- _Stated exercise_
Copy out these entries word for word, beginning with the line that contains "Click the 08 May 23 date" and continuing through the end of the entries.

- _Item position entries_
»»

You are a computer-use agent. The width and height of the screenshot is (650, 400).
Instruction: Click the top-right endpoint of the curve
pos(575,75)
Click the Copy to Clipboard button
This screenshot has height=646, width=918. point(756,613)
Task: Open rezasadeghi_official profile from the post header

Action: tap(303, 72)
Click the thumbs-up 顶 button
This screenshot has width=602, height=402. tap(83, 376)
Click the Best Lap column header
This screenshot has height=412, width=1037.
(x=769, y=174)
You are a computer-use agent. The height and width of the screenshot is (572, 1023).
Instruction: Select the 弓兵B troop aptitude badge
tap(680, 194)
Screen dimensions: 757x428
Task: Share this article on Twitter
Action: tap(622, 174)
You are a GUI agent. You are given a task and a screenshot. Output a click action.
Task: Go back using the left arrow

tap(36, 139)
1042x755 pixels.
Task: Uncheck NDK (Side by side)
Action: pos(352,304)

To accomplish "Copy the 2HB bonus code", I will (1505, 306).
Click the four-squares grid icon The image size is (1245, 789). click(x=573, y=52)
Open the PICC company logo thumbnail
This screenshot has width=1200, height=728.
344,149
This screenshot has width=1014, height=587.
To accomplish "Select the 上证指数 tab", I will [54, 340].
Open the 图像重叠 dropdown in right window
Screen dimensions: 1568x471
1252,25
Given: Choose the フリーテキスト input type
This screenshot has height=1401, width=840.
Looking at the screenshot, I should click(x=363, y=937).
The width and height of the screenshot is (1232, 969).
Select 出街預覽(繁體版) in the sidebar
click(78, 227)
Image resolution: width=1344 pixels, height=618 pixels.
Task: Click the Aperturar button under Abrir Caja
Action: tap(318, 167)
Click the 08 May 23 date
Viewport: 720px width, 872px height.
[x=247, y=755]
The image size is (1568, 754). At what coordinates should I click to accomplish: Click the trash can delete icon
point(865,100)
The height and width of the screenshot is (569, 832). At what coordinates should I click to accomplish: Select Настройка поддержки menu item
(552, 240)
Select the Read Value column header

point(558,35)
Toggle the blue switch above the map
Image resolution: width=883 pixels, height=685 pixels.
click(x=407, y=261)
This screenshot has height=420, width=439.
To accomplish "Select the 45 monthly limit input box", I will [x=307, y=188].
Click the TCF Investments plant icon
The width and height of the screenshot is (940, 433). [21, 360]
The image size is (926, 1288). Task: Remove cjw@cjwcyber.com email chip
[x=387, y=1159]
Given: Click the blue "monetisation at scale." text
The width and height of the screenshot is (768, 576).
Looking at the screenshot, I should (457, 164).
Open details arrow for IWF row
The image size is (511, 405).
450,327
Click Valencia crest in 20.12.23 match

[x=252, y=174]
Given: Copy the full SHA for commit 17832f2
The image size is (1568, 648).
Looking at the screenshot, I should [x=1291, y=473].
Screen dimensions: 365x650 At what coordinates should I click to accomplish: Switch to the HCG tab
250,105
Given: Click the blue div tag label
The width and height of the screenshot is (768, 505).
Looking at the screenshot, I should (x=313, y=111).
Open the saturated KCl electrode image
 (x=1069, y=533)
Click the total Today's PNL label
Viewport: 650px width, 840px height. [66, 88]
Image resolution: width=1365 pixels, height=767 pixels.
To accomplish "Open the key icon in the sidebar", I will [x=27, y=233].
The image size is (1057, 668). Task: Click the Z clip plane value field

««

- _Finished answer_
Click the 08 May 23 date
Viewport: 720px width, 872px height.
[x=247, y=755]
The image size is (1568, 754). At what coordinates should I click to accomplish: Click the trash can delete icon
point(865,100)
The height and width of the screenshot is (569, 832). At what coordinates should I click to accomplish: Select Настройка поддержки menu item
(552, 240)
Select the Read Value column header

point(558,35)
Toggle the blue switch above the map
Image resolution: width=883 pixels, height=685 pixels.
click(x=407, y=261)
This screenshot has height=420, width=439.
To accomplish "Select the 45 monthly limit input box", I will [x=307, y=188].
Click the TCF Investments plant icon
The width and height of the screenshot is (940, 433). [21, 360]
The image size is (926, 1288). Task: Remove cjw@cjwcyber.com email chip
[x=387, y=1159]
Given: Click the blue "monetisation at scale." text
The width and height of the screenshot is (768, 576).
Looking at the screenshot, I should (457, 164).
Open details arrow for IWF row
The image size is (511, 405).
450,327
Click Valencia crest in 20.12.23 match

[x=252, y=174]
Given: Copy the full SHA for commit 17832f2
The image size is (1568, 648).
Looking at the screenshot, I should [x=1291, y=473].
Screen dimensions: 365x650 At what coordinates should I click to accomplish: Switch to the HCG tab
250,105
Given: Click the blue div tag label
The width and height of the screenshot is (768, 505).
Looking at the screenshot, I should (x=313, y=111).
Open the saturated KCl electrode image
 (x=1069, y=533)
Click the total Today's PNL label
Viewport: 650px width, 840px height. [66, 88]
Image resolution: width=1365 pixels, height=767 pixels.
To accomplish "Open the key icon in the sidebar", I will [x=27, y=233].
The image size is (1057, 668). Task: Click the Z clip plane value field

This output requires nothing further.